Exercise description
Your task is to return all of the records exactly, minus any images.
===== The records =====
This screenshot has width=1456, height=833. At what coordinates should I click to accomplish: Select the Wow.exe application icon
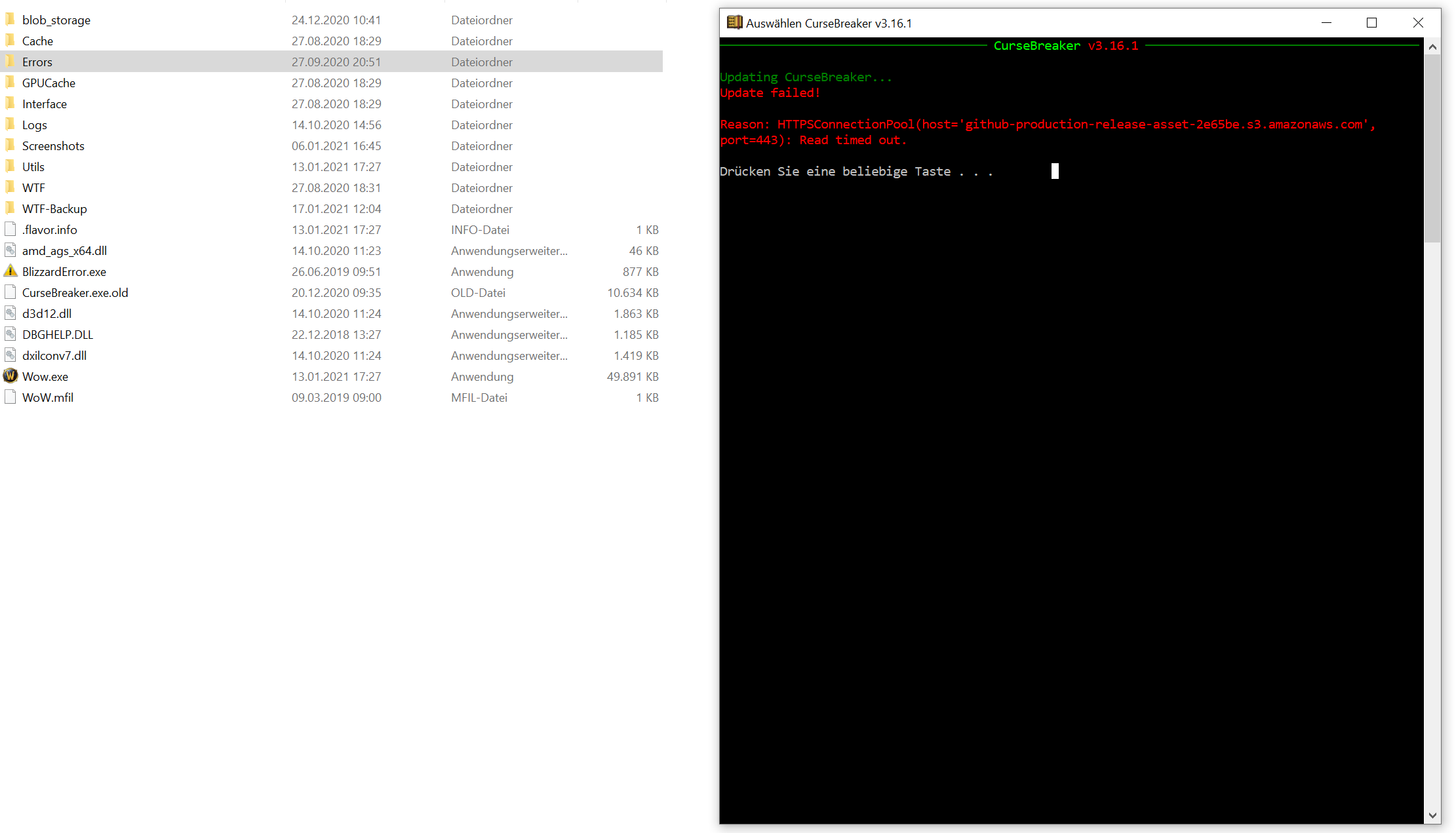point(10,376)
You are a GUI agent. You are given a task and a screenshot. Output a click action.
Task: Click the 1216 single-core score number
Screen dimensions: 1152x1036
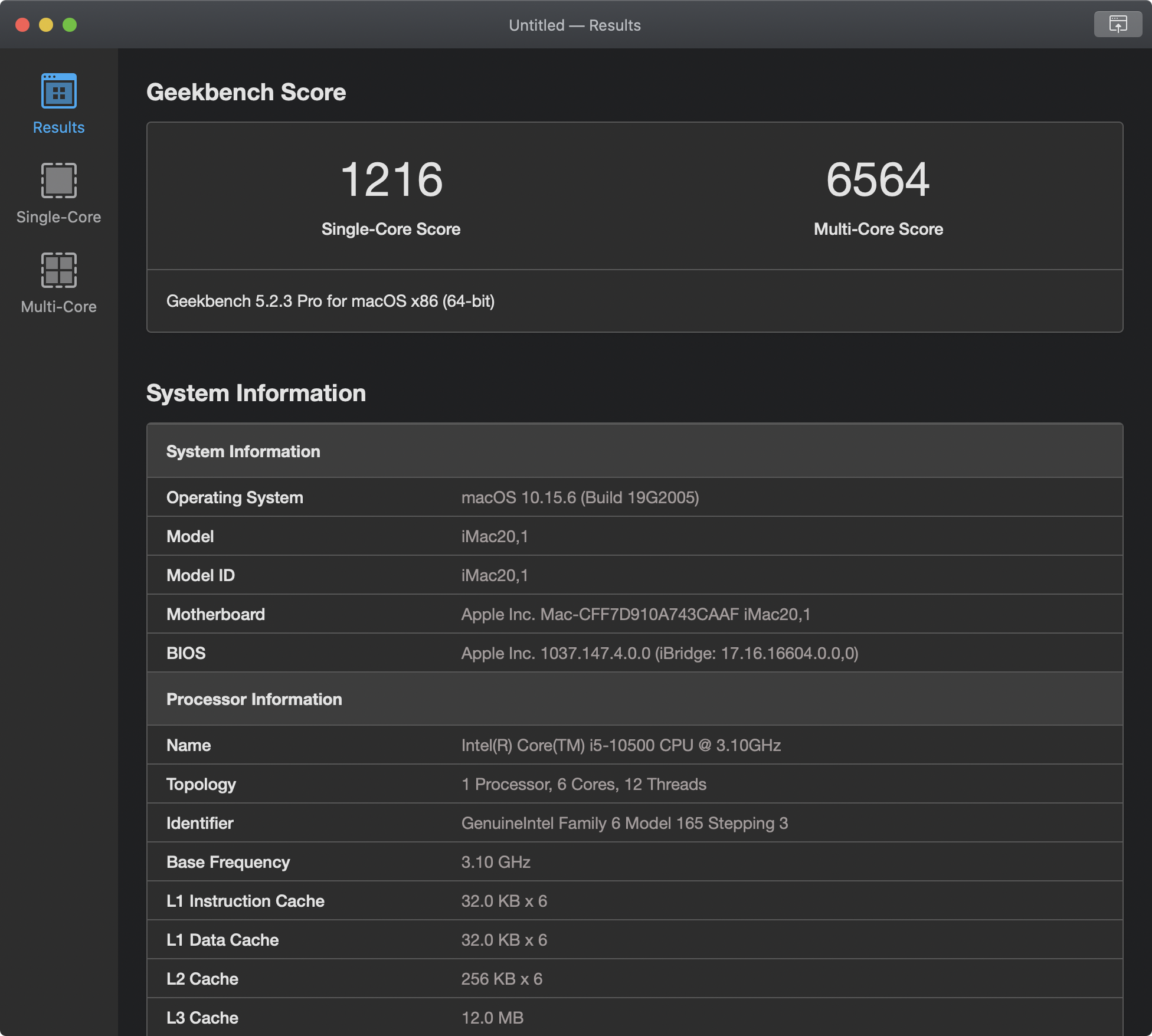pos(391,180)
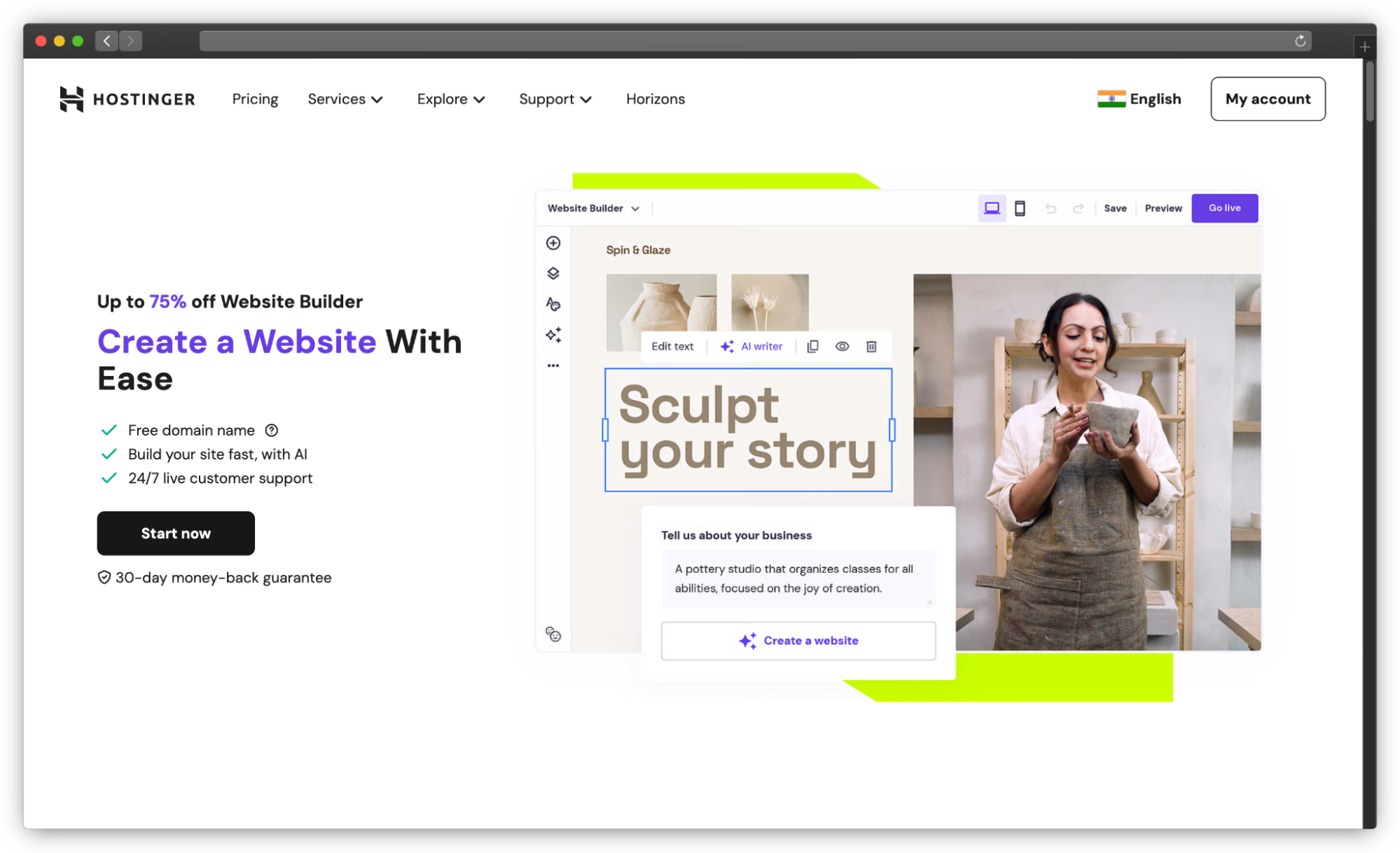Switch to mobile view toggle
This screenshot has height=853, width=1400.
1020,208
=====
Answer below
This screenshot has width=1456, height=833. At what coordinates should I click to accomplish: Select the Wow.exe application icon
point(10,376)
You are a GUI agent. You are given a task and a screenshot. Output a click action.
Task: Click the 1216 single-core score number
Screen dimensions: 1152x1036
pos(391,180)
Switch to mobile view toggle
This screenshot has height=853, width=1400.
1020,208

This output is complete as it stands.